Девушка дернулась огрызнуться, но, встретившись с моим взглядом, не выдерживает, отворачивается.
– Умеешь аргументировать, – мрачнеет. – А почему не хотела?
– Себя спрашивай. Не могу залезть в твою голову и разбираться с тараканами. Говорю то, что знаю. Не хочу обманывать.
– А ведь мог притвориться влюбленным или любящим мужчиной и сказать, что любишь…
– Я люблю тебя, Диана, – улыбаюсь и, встретив изумленный взгляд, добавляю: – Когда говорю – люблю, то вкладываю смысл не жить вместе, как любовники или как муж и жена, а давать свои положительные эмоции и энергию человеку, который рядом. Помогать ему радоваться жизни и получать удовольствие от каждого прожитого дня, от времени, проведенного вместе. Жизнь так коротка, и хочется потратить ее на позитив и радость. Понимаешь меня?
– С трудом, – честно признаётся. – Похоже на сказку. Привыкла жить и думать по-другому: «Ты – мне, я – тебе».
– Философия потребления, – киваю. – Мне проще. Ничего не жду взамен, когда отдаю. Думаю, как будет хорошо тому, кому отдаю свое тепло и радость. А не о том, как выкачать побольше благ из этого человека.
– Я тебе не верю, – возражает. – Так люди не живут. Так нельзя жить.
– Вот и объяснение, почему ушел, – улыбаюсь. – У нас разная философия жизни, чтобы быть вместе.
– Чувствую себя мерзкой на твоем ангельском фоне.
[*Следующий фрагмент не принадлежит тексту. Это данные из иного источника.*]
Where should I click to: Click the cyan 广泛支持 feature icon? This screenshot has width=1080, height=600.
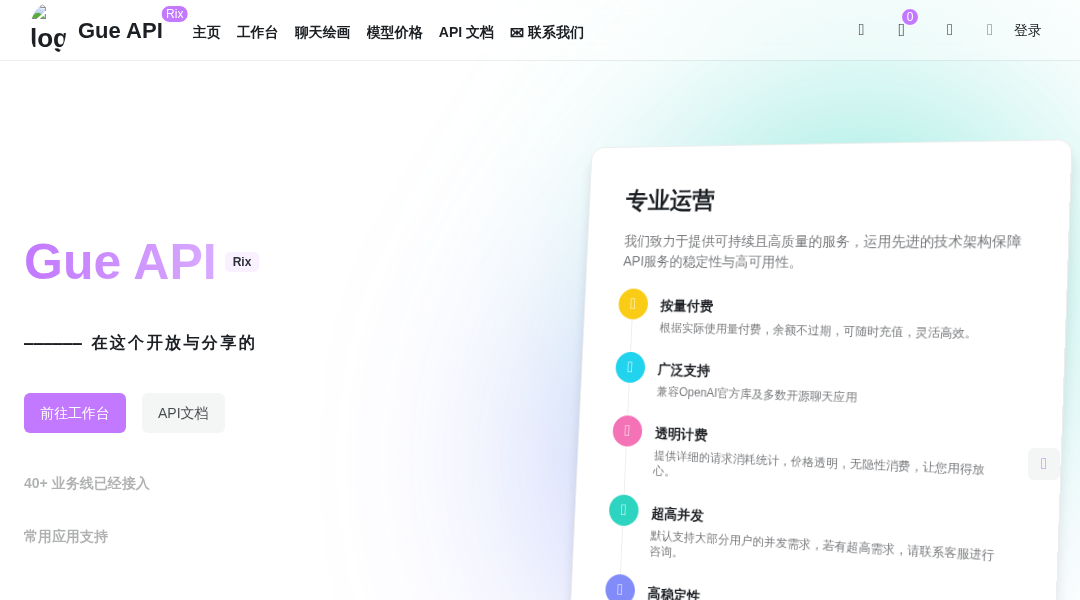point(630,367)
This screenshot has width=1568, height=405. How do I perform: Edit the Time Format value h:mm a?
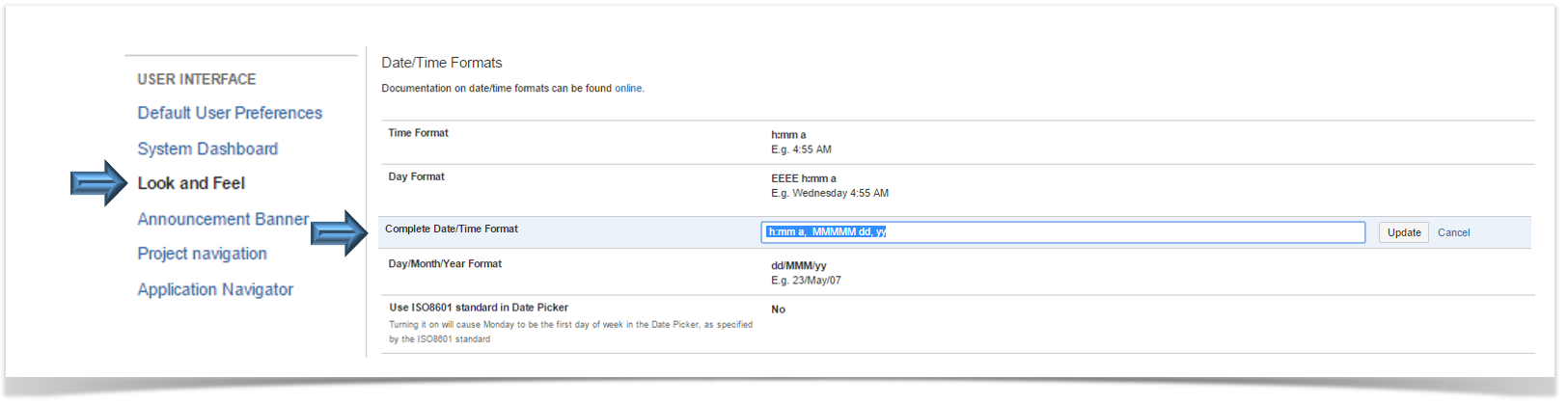(788, 135)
Противно…
– И хочется немного извалять меня в грязи, – заканчиваю фразу и, увидев удивление в глазах, добавляю: – Проще очернить человека, живущего по-другому, чем пытаться изменить свою жизнь и жить по-другому.
– А я вегетарианка или мясоедка?
– Сердцеедка, – улыбаюсь. – Подпитываешься мужским вниманием и мужской энергетикой.
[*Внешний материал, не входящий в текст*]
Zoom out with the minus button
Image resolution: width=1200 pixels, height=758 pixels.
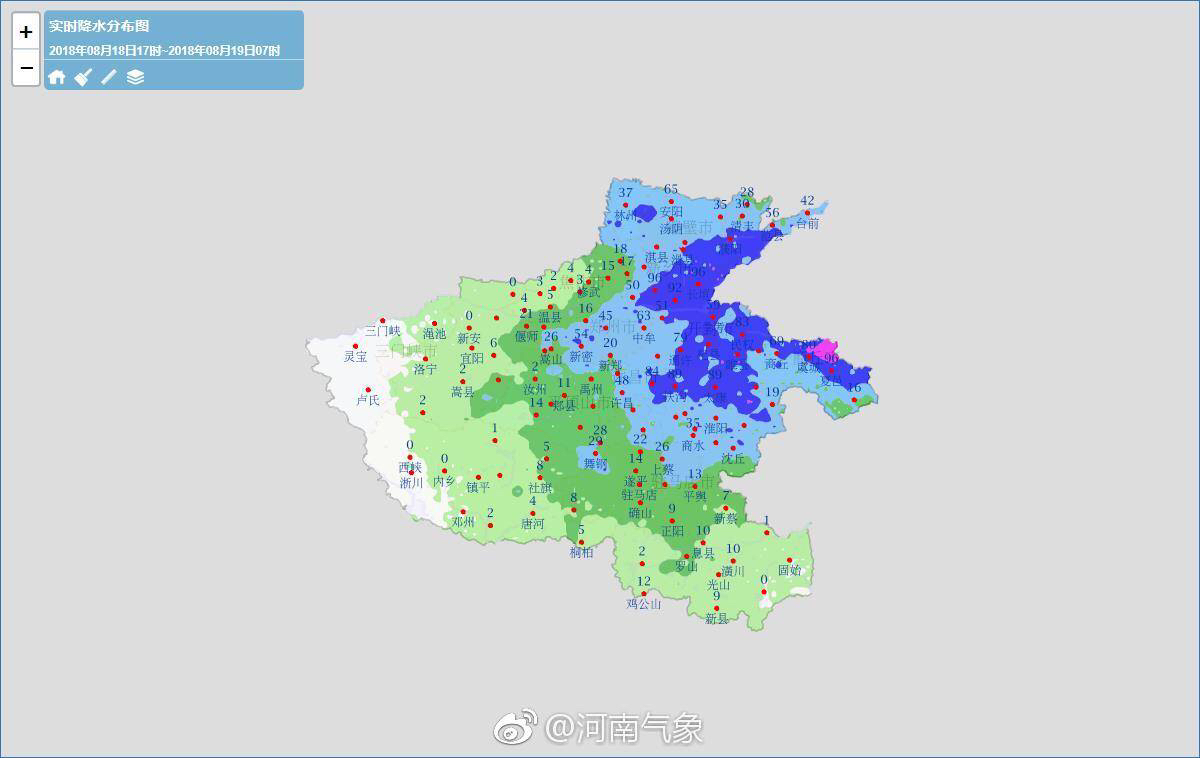point(26,68)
– Что, так заметно? Как определил?
– Я – мужчина, – терпеливо разъясняю. – Обращаю внимание на мелочи. Наблюдать за тобой интересно, но больно.
– Почему?
– Неприятно осознавать себя пешкой в игре, – признаюсь нехотя. – Вещью, которую используют. Мерзкое ощущение. Не хочу, чтобы ты испытала такие же чувства.
– Понятно, – замолкает, уставившись на руки.
– Есть предложение.
– Хорошее?
– Рабочее.
– Хорошо, послушаю, других вариантов-то нет.
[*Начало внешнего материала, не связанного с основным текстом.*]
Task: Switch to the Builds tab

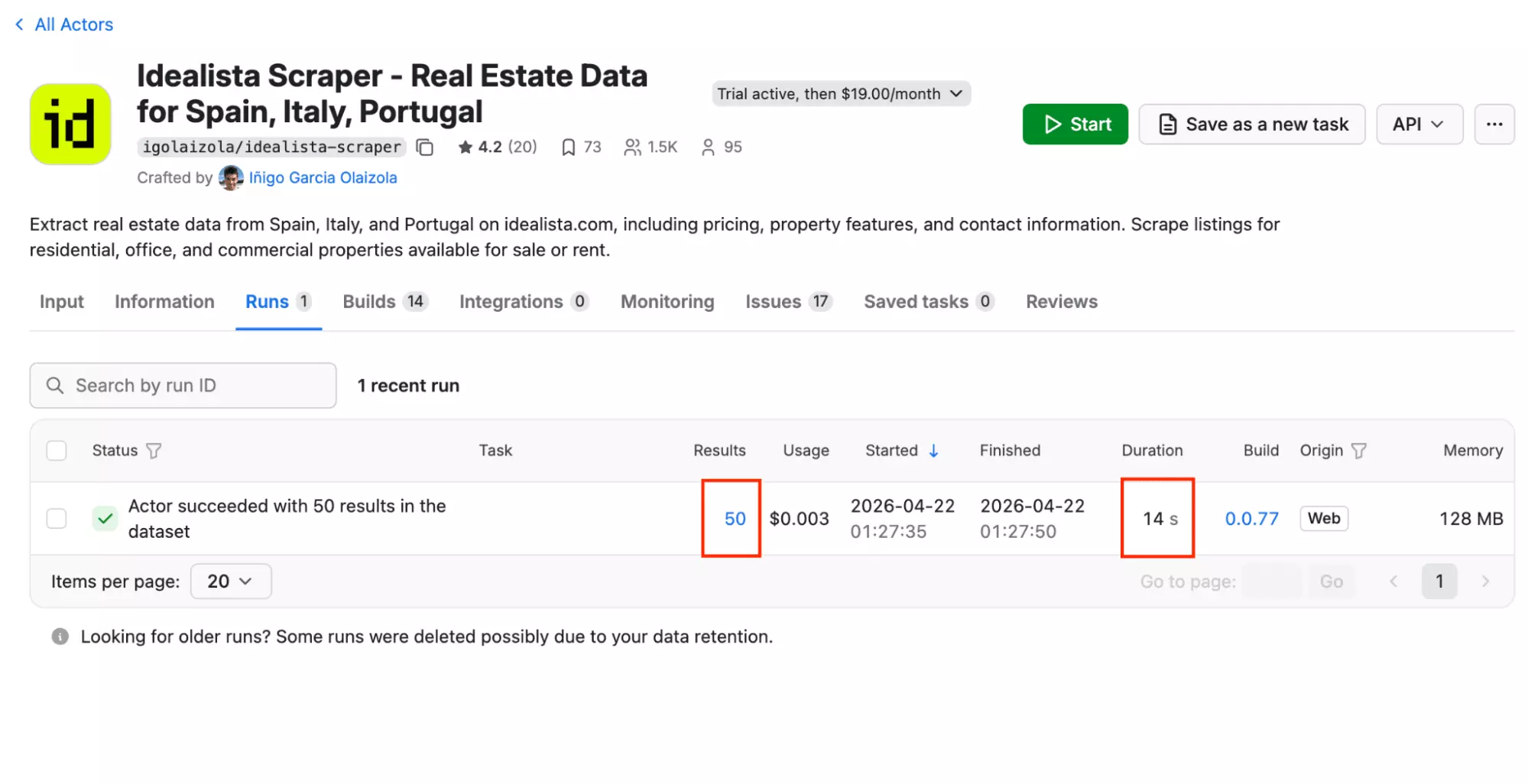Action: [384, 302]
– Пока идёшь на поправку, я – навещаю. Постепенно вернется память. Вспомнишь – решишь, как дальше жить. Не навязываюсь. Не буду потакать капризам. Помогу в трудную минуту и не брошу.
– А если попрошу, чтобы бросил?
– Сам решу, как поступить! Ты – не указ!
– То есть как?!
– Попадешь в беду – не буду стоять в стороне! Сделаю все, чтобы спасти!
– А с чего такое благородство? – пытается съязвить.
– Таким уродился, – усмехаюсь. – Принимай таким, какой есть. Другим не стану.
– А если начну себя несносно вести – будешь терпеть?
– Нет, – коротко отвечаю. – Скажу больше: подпишем договор о взаимном проживании и правилах поведения. Нарушишь – расстанемся!